- _ABOUT THIS TASK_:
Although the data below holds other lines too, output only those from the line with "Viewport: 1456px width, 819px height." up to and including the line with "Click the Background layer thumbnail", exactly as they appear.
** SUPPLIED RECORDS follows **
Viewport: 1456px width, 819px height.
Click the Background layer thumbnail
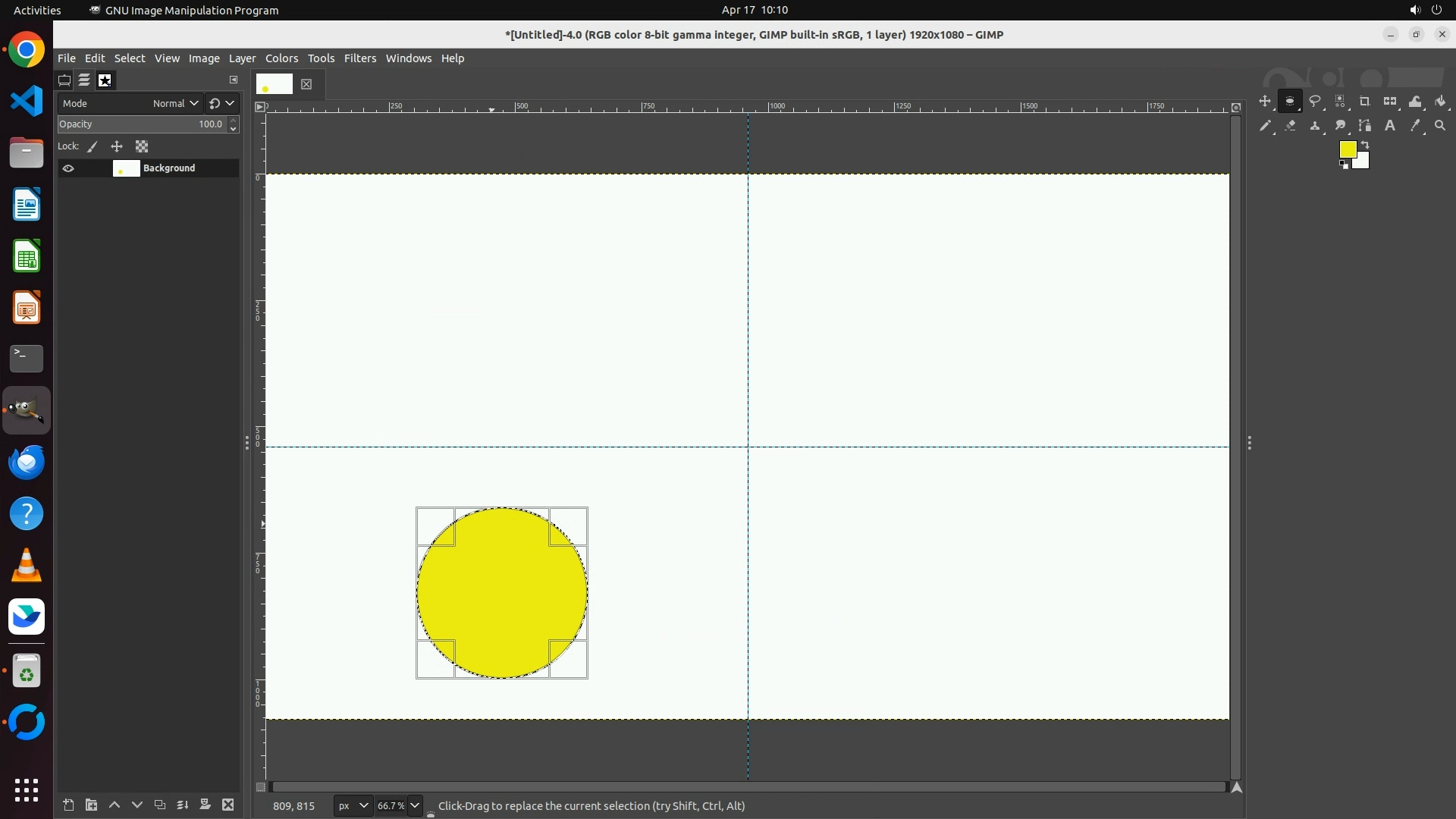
** End of SUPPLIED RECORDS **
** SUPPLIED RECORDS follows **
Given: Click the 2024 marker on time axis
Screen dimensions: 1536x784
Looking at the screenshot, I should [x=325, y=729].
** End of SUPPLIED RECORDS **
** SUPPLIED RECORDS follows **
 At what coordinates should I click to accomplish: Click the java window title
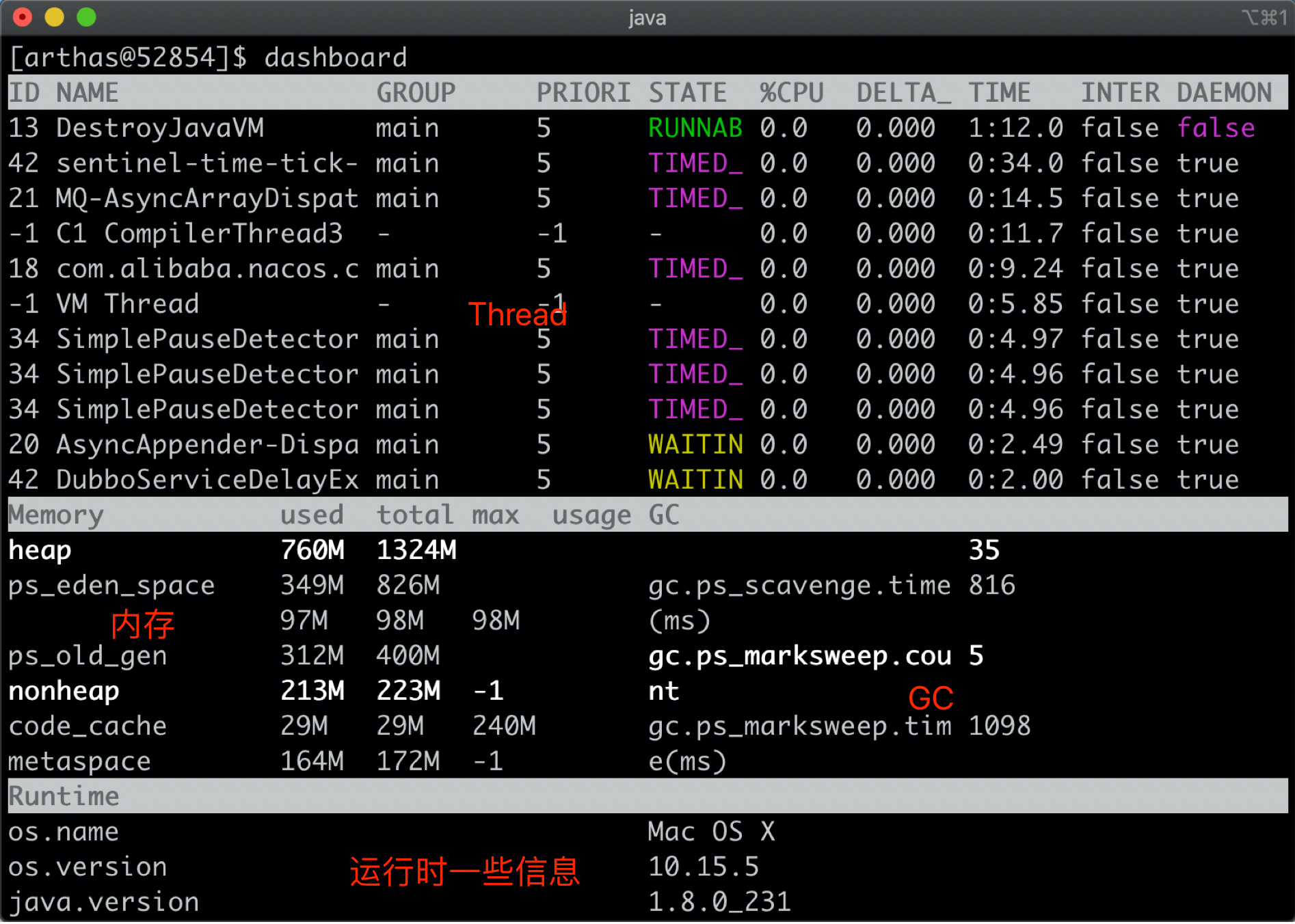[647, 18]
** End of SUPPLIED RECORDS **
- _ANSWER SPACE_:
Viewport: 1456px width, 819px height.
Click the Background layer thumbnail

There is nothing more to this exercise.